Indonesia, the country most seriously affected by the tsunami, had an insurgency in the Aceh province. Aceh was a closed province where journalists and aid workers need special permission to go. The Indonesian government first wanted relief material for Aceh to land hundreds of kilometers away and then be taken by road on a twelve hour journey to the affected areas. News media reported that when the first foreign doctors reached Aceh, some Indonesian military personnel asked what they were doing there. It took three days for the government in Jakarta to allow international relief to reach the most affected areas.

In India, the government announced its decision not to seek international aid. As an aspiring power she sent relief missions to other affected countries. India said that it was adequately endowed, with money and manpower to deal with this crisis by itself. An official explained that India wanted the international relief to go to areas where relief was more urgently needed, and where local capacity to deal with the crisis was limited.

Perhaps it was the ideology of self-reliance that had a part in the failure to raise an alarm at the onset of the tragedy, even if it was Indian lives that were at stake. Perhaps it was national security concerns, since Nicobar had an air force station, and India is said to be monitoring the region from there. Or the nuclear power plant near Chennai that had to be shut down because of the tidal surges: could military aircrafts from US or Australia be allowed to fly over such sensitive areas?

Perhaps there were more practical reasons. At the last major earthquake disaster in Gujarat province, India, in 2001, around 30,000 people lost their lives. There were many reports of international relief and rescue teams stranded at airports, because of logistical and information bottlenecks. By politely refusing foreign assistance this time, the authorities may have been seeking to avoid the same the embarrassment.

The international community too had other priorities. It is not politically correct to blame Mother Nature for heaping this misery. So the search for some other scapegoats was on, and today, the world has a universal punching bag --- the United States. For a couple days, there were headlines that some UN official had called the US `stingy` for failing to open its purse strings enough. Over the week, the US government raised its pledge ten-fold to about USD 350 million.

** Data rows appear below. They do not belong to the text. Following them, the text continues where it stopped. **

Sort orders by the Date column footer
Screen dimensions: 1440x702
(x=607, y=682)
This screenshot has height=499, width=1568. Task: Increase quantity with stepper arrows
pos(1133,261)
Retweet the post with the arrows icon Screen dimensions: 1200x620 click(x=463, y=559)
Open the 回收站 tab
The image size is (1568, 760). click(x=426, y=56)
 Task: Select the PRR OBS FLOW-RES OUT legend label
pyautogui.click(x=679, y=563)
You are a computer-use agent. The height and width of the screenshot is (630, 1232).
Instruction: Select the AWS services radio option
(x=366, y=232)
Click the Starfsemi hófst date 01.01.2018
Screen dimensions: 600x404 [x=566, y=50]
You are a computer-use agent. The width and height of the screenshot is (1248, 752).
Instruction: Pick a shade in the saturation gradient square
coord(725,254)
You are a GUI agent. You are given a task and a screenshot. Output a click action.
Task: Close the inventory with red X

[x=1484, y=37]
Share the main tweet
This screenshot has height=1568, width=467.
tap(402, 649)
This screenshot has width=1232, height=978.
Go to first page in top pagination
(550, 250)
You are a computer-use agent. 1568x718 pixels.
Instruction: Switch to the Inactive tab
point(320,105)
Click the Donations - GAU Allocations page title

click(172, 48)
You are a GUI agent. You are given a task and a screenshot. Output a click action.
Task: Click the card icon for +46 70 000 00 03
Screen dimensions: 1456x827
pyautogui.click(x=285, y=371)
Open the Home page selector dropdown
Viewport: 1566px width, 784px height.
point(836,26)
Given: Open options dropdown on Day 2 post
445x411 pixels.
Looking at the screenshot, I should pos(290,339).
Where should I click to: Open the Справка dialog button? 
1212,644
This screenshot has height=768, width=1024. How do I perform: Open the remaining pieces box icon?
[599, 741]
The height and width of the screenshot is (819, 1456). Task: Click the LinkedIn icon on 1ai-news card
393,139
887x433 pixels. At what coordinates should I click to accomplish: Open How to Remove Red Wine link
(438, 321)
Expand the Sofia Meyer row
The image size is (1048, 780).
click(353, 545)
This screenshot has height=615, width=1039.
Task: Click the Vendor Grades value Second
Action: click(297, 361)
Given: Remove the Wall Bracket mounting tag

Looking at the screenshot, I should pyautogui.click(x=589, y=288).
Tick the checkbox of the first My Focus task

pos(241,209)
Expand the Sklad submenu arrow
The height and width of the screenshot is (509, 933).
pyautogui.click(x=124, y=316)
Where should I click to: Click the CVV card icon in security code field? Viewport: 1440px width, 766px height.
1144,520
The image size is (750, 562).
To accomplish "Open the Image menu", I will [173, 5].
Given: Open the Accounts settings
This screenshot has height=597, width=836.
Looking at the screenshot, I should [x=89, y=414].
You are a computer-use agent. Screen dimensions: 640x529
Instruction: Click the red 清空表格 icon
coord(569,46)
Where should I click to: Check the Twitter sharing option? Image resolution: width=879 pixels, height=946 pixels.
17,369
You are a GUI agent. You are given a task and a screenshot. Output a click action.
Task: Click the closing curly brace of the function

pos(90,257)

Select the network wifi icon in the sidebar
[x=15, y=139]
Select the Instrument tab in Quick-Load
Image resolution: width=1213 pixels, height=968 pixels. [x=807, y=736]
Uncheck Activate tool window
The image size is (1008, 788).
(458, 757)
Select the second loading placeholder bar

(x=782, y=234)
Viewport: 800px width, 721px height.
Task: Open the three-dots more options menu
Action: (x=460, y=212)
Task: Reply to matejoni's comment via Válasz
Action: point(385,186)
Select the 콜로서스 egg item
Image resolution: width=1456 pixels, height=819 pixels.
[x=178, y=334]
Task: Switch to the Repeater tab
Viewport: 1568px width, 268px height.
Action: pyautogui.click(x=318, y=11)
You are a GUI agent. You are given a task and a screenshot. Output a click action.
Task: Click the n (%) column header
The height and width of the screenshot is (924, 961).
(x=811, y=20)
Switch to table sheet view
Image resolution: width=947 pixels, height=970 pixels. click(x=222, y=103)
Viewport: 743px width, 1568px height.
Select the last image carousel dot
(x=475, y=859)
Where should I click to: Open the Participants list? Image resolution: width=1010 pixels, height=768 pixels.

As for the UN, its record of handing disasters, natural or man-made, is less than impressive. If the oil-for-food scandal in Iraq is any indication, a new UN agency to deal with this disaster will not inspire confidence. Few may remember that the UN had declared the 1990s to be the Decade for Natural Disaster Reduction.

China has over the past week reportedly raised its contribution from USD 3 million to around USD 65 million. China's slow response may have dented her aspiration to be regional political force. On the other hand the Islamic countries of the Arabian Gulf region have received some criticism for exhibiting restraint while the most affected country, Indonesia, is the world's largest Muslim nation.

Europe proposed debt relief for many of the affected countries. Such relief has often helped recipient governments to perpetrate failed policies, and perpetuate poverty; the poor paid the price for those failed economic policies and continue to remain vulnerable to natural disasters.

At the summit in Indonesia, the leaders should seek people-oriented, market-driven diverse operations, much beyond the hands of bureaucrats and professional aid agencies. For instance, direct cash transfer to the victims, either a lump sum through a bank account, or a weekly dispersal, allowing them to decide how and where they would like to begin reconstruction of their lives would be a good start.

The present crisis provides an opportunity to seize the political initiative and push through fundamental reforms. Poor people deserve better.